Thursday 22 June 2023

Wife Of Missing Sub’s Pilot Is Great-Great-Granddaughter Of Famous Couple Who Perished On The Titanic

 The submersible that went missing on its voyage to the Titanic wreckage has an eerie connection to a famed couple who lost their lives on the “unsinkable” ship. 

Wendy Rush, the wife of OceanGate CEO Stockton Rush — the man piloting the missing submersible — is the great-great-granddaughter of Titanic passengers Isidor and Ida Straus, according to archival records reviewed by The New York Times. The Strauses were some of the wealthiest passengers aboard the Titanic when it sank in the icy waters of the North Atlantic in 1912, and their love story was even featured for a brief moment in James Cameron’s 1997 blockbuster film. 

Wendy Rush, born Wendy Weil, is descended from one of Isidor and Ida’s seven children, Minnie. Minnie’s grandson, Dr. Richard Weil III, is Rush’s father, according to Joan Adler, the executive director of the Straus Historical Society, the Times reported.

Isidor Straus was an American Jewish businessman who co-owned Macy’s department store with his brother and briefly served as a member of the U.S. House of Representatives. Survivors of the Titanic sinking said they saw Isidor refuse to enter a lifeboat, making sure women and children took priority over him. Ida is said to have stayed by her husband’s side, refusing to leave him as the ship sank.
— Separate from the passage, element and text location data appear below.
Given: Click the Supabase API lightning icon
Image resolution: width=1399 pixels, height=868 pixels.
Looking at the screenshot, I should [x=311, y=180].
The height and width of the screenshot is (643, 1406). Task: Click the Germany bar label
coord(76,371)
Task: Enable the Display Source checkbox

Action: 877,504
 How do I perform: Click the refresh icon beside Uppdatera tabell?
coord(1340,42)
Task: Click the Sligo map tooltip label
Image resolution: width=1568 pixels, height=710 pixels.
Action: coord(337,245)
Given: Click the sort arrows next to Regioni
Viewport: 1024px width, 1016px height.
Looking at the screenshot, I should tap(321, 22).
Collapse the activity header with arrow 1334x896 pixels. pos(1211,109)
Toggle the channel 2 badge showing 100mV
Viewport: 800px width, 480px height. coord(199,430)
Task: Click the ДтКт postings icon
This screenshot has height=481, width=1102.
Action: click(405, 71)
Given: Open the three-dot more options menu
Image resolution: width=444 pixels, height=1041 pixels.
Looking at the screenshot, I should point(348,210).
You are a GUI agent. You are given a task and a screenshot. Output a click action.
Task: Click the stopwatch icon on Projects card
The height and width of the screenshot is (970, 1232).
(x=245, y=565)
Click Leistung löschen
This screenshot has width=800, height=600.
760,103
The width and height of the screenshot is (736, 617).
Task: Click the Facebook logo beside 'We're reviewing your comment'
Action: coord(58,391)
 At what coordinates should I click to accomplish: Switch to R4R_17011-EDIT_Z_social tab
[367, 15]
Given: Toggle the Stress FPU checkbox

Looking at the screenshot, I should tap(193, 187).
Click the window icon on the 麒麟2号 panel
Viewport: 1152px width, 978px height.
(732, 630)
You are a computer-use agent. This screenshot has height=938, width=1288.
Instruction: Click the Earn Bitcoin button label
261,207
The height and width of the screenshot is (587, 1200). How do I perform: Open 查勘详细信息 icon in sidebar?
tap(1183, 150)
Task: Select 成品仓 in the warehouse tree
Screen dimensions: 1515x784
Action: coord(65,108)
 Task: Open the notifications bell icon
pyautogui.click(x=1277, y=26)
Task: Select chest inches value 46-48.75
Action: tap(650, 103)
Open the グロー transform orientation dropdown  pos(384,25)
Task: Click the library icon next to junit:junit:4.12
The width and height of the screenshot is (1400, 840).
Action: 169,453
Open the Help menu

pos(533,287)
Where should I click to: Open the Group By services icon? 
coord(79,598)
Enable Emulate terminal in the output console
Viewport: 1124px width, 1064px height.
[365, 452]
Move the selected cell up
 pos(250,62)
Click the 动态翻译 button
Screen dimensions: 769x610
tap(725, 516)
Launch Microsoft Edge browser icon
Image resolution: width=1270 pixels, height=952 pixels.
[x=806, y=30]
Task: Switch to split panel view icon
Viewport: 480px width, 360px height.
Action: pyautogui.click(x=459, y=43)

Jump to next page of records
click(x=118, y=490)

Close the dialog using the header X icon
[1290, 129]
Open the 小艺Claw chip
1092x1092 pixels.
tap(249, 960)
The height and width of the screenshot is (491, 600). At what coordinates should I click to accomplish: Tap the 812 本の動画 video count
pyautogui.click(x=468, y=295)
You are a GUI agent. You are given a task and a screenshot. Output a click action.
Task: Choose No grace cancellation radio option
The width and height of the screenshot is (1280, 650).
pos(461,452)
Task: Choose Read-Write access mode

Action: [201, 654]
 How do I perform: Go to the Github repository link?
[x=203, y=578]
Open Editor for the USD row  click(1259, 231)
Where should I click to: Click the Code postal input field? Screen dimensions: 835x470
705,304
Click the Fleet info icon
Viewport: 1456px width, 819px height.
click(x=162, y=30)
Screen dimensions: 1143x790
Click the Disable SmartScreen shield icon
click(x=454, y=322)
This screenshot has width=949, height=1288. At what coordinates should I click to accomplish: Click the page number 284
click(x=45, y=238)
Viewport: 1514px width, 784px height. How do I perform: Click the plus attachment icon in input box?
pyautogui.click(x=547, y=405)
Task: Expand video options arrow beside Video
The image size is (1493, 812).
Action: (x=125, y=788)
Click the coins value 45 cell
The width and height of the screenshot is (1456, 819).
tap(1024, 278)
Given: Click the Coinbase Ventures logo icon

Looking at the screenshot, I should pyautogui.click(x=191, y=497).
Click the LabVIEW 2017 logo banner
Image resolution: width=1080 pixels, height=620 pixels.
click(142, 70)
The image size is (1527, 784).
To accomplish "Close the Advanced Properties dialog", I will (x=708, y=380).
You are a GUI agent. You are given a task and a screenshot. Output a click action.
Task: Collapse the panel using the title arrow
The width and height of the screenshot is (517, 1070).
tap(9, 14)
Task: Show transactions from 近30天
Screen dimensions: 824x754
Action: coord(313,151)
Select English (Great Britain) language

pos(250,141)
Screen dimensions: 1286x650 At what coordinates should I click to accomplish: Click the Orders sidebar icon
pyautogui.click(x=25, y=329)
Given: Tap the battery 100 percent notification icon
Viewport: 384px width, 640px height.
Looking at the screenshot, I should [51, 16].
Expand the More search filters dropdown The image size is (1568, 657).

The couple was reportedly last seen standing arm in arm as the Titanic went under the ocean’s surface. 


In the “Titanic” film, a fictionalized version of Isidor and Ida’s story shows an older couple holding each other in bed as water pours into the ship and the orchestra plays “Nearer My God To Thee.” While the Strauses are not named in the film, the couple is mentioned in the credits, according to Insider. 

According to Coast Guard estimates, the OceanGate submersible will run out of oxygen Thursday morning as an international search continues for the vessel that went missing on June 19. 

A Canadian airplane picked up the “underwater noises” on Tuesday, resulting in the search team focusing their operation on the area where the sounds came from, according to U.S. Coast Guard Captain Jamie Frederick. There are five “surface assets” and two remotely operated vehicles searching for the submersible, the Titan. Five more assets are expected to join the search, Frederick said, according to the Times. Authorities are also using airplanes and sonar buoys to look for the missing sub.